→ Instructions for the task: Convert the entries from the line with "Identify the location of ntp-settings-button." up to and including the line with "search-area: Search: is" into a numbered list, leaving out any blank lines.

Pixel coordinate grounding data

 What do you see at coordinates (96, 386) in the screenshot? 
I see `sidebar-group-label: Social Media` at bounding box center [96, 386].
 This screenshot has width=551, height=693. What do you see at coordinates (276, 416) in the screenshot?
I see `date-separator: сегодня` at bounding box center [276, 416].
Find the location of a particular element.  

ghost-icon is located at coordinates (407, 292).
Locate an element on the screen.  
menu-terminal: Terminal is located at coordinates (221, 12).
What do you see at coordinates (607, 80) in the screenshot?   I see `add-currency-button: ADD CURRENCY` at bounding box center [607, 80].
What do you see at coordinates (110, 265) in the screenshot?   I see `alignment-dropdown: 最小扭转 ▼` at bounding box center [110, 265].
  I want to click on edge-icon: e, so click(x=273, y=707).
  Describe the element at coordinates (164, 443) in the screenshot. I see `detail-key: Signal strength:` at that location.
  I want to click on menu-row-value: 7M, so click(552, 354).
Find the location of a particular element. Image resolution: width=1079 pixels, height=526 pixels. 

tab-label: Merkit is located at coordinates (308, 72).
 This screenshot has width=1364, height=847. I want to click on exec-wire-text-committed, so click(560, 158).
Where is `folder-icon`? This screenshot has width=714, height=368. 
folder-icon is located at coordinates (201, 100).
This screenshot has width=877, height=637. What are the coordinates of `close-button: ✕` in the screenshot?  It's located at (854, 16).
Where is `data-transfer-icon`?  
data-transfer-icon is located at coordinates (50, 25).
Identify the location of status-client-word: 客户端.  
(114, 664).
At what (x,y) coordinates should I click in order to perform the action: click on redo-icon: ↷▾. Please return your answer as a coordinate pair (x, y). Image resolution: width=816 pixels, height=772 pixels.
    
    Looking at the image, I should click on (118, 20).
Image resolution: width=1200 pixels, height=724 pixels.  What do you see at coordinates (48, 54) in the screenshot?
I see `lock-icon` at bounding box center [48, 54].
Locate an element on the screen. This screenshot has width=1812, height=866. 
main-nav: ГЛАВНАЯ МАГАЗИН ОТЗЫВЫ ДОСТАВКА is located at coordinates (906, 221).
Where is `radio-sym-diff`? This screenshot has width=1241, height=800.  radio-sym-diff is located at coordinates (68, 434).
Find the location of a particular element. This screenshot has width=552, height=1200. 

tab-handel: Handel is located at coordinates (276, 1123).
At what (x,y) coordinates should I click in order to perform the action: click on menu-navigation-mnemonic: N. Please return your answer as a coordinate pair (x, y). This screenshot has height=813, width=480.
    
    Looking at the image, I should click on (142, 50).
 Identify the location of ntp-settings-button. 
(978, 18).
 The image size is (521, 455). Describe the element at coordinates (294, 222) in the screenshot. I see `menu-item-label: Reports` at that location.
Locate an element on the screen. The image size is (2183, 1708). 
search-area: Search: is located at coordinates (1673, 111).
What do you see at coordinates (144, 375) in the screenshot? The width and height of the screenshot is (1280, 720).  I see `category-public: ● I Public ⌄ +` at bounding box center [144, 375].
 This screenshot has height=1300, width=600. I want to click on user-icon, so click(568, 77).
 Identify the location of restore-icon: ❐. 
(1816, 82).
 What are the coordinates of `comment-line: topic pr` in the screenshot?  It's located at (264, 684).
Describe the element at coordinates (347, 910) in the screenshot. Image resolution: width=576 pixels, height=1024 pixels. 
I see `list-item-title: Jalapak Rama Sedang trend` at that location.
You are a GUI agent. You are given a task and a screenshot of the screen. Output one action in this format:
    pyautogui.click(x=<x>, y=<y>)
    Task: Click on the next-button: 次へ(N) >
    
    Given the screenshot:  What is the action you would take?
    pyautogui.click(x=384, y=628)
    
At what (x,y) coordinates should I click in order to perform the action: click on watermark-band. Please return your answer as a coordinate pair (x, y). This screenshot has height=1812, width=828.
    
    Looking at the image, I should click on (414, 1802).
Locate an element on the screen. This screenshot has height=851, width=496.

→ Response to this exercise:
1.  Identify the location of ntp-settings-button. 
2. (978, 18).
3.  The image size is (521, 455). Describe the element at coordinates (294, 222) in the screenshot. I see `menu-item-label: Reports` at that location.
4. Locate an element on the screen. The image size is (2183, 1708). 
5. search-area: Search: is located at coordinates (1673, 111).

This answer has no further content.